Mao had to be flown out to Shanghai, breaking the rule that had been imposed by the Politburo since 1959 that forbade Mao to travel by air for fear of an accident. In a last attempt to resolve the crisis, Zhou Enlai himself secretly flew to Wuhan on July 20; for his own safety, Zhou landed at a nearby airstrip controlled by the PLA Air Force, a branch of the military loyal to Lin Biao.

The naval forces stationed at Wuhan made a statement on the afternoon of July 20 denouncing the Million Heroes' actions and Chen's involvement. Another army unit demanded that Wang and Xie be handed over, to which Unit 8201 yielded, but they were still not released as both units wanted the directive withdrawn. In response, leftist forces took the offensive, occupied part of the city and arrested the provisional revolutionary committee. The PLA Air Force, fearing civil war, took the side of Wang and Xie on July 22 and secured their release. Members of the Million Heroes discovered where Wang and Xie were hiding but Air Force commander Wu Faxian helped them escape through the woods. They returned to Beijing on 25 July, to a hero's welcome, supposedly having saved the city from "counter-revolutionary" rebellion. A film of their return, showing Jiang Qing supporting the two off the plane as Wang staggered with a visible black eye, was distributed. Jean Esmein writes that the aim of releasing the short film was "to show that the Centre was united" and "to bolster the determination of Rebels suffering in the provinces by showing them the strength of the revolution in the big cities", as it also showed "enormous" demonstrations in Beijing against Chen Zaidao and a mass meeting of the armed forces in Shanghai discussing the events.

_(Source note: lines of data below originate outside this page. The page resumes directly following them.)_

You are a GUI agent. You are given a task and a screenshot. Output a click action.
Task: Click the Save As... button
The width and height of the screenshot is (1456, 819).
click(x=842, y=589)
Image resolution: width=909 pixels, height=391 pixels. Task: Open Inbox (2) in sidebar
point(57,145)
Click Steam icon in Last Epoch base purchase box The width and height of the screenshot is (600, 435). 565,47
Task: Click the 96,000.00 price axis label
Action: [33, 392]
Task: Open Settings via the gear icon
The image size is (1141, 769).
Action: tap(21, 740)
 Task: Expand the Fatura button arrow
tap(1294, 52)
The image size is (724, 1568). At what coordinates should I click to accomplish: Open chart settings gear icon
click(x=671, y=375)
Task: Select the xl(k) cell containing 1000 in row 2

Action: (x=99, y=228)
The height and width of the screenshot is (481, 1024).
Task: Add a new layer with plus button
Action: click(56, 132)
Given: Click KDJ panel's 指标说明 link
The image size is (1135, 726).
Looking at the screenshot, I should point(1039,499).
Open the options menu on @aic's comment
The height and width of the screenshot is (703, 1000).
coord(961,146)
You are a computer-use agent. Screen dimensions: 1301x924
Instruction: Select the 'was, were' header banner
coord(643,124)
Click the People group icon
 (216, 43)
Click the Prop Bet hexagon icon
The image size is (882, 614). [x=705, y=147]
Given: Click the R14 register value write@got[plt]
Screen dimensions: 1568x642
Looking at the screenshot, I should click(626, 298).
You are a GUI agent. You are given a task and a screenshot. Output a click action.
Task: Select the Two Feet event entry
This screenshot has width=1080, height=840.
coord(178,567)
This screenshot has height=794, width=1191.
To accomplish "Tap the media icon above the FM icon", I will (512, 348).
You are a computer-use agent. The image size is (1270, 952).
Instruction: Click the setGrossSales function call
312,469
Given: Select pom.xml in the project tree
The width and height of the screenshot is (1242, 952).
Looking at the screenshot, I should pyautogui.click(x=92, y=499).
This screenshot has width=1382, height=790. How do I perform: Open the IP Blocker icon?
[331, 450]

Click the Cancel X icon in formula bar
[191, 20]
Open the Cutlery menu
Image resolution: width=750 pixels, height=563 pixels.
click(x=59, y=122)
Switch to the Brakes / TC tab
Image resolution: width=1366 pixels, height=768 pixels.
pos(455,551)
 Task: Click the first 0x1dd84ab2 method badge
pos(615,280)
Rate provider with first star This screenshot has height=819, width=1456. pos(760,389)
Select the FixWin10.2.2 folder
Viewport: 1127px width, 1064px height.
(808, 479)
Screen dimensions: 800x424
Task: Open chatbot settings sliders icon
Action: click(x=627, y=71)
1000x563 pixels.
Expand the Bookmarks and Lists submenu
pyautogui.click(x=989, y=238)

However, in the following days the unrest in Wuhan continued with reportedly hundreds of thousands of Million Heroes supporters parading through the city in a show of strength, calling for the dismissal of Wang Li and Xie Fuzhi and the overthrow of the Cultural Revolution Group. Fighting continued and it has been estimated that about one thousand people were killed, and tens of thousands more injured, in Wuhan during the July 1967 troubles in the city. In the province as a whole, 184,000 people were seized, beaten, maimed or killed.

==Aftermath==
On July 26, Chen Zaidao was taken to Beijing's PLA-controlled Jingxi Hotel for a "show trial" and was subsequently dismissed from his post, along with his political commissar who has been named variously as Zhong Hanhua or Wang Renzhong. At the hotel, Wu Faxian and Xie Fuzhi accused Chen of a litany of crimes. Chen was also beaten by security personnel during the session. Leftists in the PLA were not satisfied with dismissals, as expressed in a People's Daily opinion piece on July 22 which called for those responsible to be "completely overthrown politically and ideologically, as well as organisationally". Mao Zedong privately disagreed, arguing that if Chen had wanted a rebellion, he would not have permitted Mao to leave. Chen was later rehabilitated.

The State Council, Central Committee, Central Military Commission and CRG issued a five-point joint letter to the Wuhan PLA command. This was answered on July 31 with a notice published in People's Daily and a letter of self-criticism from the new political commissar Liu Feng, on behalf of the troops, published in the Xinhua News Agency bulletin Today's News 今日新闻. On August 1, the Workers' Headquarters broadcast an urgent appeal for an end to the violence.

Following the incident, Jiang Qing, in a speech to Red Guard organizations in Henan province, introduced the idea of "use words to attack but use arms to defend" (文攻武卫). These remarks were taken by rebel organizations around the country as an endorsement of armed struggle, and led to the escalation of violent factional clashes across the country. The ensuing violence, some of which were directed squarely at local PLA units, led Mao and his radical supporters to dial back their support for armed rebellion, likely due to their fears of a more widespread PLA reprisal. Wang Li and others continued to call for more drastic reorganization of the army; but Wang was arrested in August 1967, accused of having abused his position, instigated violence and plotted to replace Chen Yi as Foreign Minister.